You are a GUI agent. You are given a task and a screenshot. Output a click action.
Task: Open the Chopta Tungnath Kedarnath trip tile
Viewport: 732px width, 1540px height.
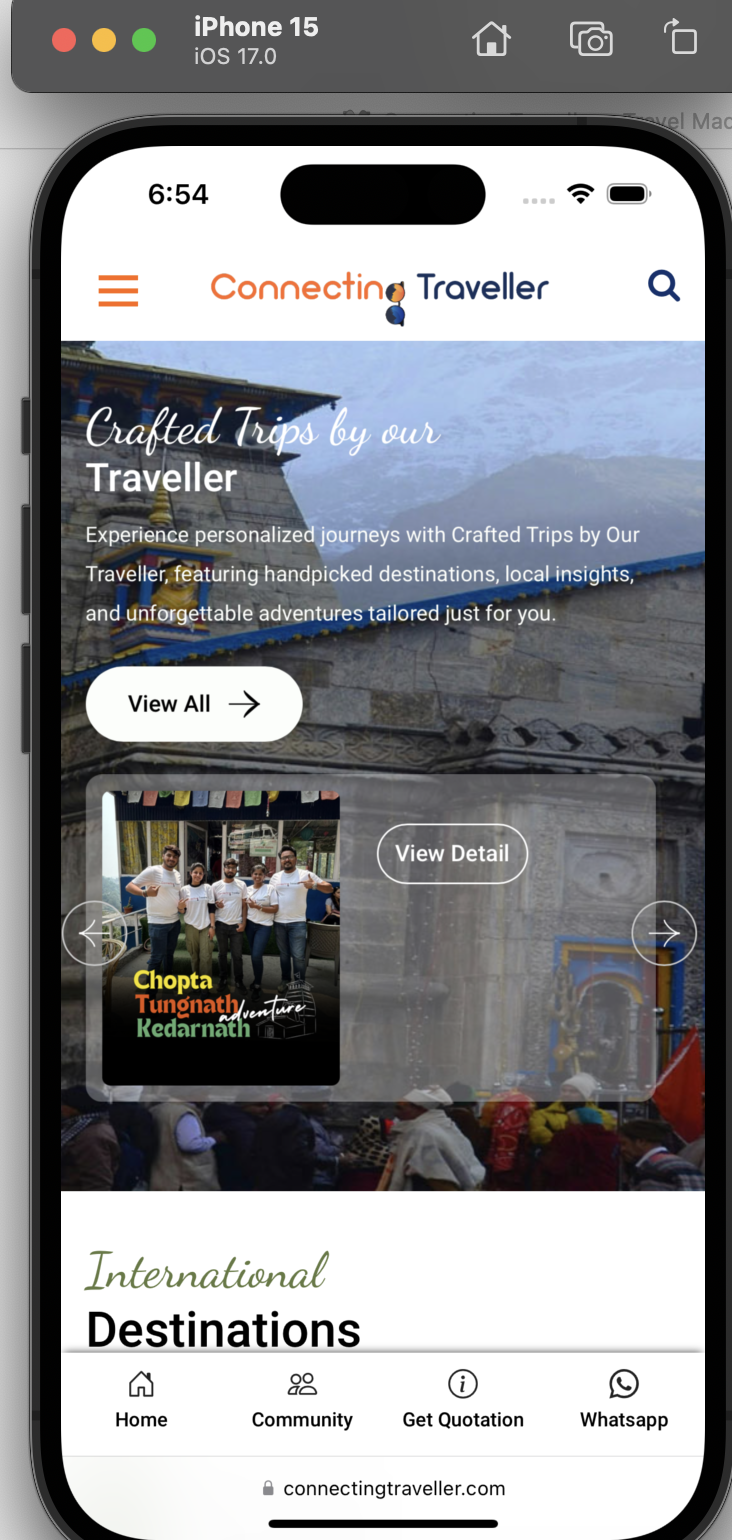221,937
==
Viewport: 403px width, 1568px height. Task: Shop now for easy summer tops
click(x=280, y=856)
---
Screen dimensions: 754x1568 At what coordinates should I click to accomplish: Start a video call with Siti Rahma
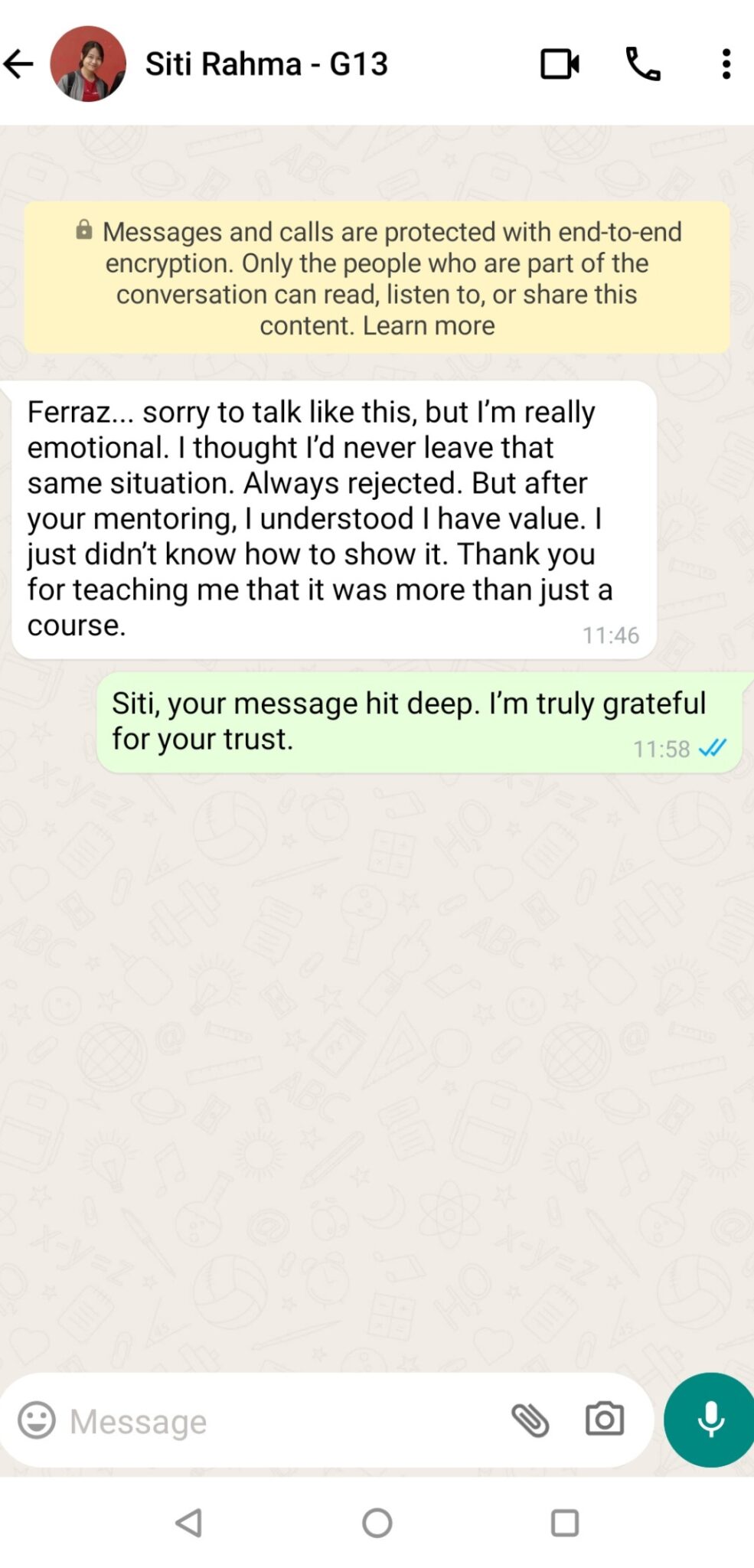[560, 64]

### Prompt
Retype the records verbatim, starting with the line that contains "Viewport: 403px width, 1568px" and going on through the line that contains "click(x=280, y=856)".

### Solution to the problem
Viewport: 403px width, 1568px height. Task: Shop now for easy summer tops
click(x=280, y=856)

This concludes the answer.